== EXERCISE INSTRUCTIONS ==
Where the string "computer" shows up in a line of the records, copy that line.

== PROVIDED DATA ==
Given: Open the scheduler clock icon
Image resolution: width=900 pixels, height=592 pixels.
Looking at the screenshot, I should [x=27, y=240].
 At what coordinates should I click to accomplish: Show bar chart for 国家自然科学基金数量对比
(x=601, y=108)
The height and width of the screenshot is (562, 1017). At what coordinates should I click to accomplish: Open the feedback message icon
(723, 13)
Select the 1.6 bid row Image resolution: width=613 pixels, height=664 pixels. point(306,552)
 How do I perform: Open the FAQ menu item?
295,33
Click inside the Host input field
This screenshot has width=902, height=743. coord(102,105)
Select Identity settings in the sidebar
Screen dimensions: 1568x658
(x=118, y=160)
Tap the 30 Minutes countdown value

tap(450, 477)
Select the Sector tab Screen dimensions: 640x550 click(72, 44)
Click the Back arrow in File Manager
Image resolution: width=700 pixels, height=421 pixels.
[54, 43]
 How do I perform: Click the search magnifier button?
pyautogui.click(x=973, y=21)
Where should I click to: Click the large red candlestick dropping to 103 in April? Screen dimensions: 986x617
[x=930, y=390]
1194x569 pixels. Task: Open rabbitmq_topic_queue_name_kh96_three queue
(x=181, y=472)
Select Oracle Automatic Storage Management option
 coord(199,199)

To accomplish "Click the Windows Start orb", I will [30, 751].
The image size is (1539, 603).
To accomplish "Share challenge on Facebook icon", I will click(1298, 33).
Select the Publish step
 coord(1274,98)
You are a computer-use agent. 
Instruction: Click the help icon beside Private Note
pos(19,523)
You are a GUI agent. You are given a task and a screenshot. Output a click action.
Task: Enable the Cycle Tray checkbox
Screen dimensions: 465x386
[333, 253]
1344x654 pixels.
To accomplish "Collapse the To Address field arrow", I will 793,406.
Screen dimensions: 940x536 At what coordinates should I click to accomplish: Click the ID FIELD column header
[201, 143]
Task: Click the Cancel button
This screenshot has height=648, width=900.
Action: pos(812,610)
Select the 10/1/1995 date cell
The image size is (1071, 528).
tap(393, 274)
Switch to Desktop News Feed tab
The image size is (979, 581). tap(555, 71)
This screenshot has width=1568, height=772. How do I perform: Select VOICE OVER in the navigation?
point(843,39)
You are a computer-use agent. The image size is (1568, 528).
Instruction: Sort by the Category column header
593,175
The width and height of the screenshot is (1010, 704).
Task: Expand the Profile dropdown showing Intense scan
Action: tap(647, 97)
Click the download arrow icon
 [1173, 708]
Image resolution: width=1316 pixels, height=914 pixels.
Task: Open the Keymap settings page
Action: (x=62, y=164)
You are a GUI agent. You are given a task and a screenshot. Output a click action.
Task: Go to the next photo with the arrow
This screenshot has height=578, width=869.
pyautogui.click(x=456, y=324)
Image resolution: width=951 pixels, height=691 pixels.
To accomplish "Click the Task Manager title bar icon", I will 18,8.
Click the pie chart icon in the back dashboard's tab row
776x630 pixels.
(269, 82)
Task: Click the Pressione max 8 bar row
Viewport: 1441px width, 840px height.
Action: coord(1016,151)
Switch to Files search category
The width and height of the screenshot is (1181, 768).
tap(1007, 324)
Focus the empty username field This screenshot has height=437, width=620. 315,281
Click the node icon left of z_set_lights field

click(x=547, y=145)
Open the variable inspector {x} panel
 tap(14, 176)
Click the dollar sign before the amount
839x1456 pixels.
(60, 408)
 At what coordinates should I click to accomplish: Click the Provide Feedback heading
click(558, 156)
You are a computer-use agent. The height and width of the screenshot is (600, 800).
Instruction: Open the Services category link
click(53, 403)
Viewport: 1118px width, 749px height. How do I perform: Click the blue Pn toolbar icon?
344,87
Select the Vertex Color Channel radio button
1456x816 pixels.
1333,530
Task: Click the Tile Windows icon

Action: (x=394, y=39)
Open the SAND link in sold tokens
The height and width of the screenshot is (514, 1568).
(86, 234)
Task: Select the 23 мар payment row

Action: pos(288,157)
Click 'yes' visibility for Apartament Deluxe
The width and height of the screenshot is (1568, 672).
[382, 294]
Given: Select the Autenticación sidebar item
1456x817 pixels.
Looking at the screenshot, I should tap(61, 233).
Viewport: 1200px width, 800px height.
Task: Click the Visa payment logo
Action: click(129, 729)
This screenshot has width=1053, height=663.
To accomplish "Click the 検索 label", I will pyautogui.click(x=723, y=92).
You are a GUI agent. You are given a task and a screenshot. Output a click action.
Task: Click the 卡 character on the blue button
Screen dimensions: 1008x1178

== EXERCISE ANSWER ==
You are a computer-use agent. 
You are a computer-use agent. The image size is (1568, 528).
You are a computer-use agent. The height and width of the screenshot is (600, 800).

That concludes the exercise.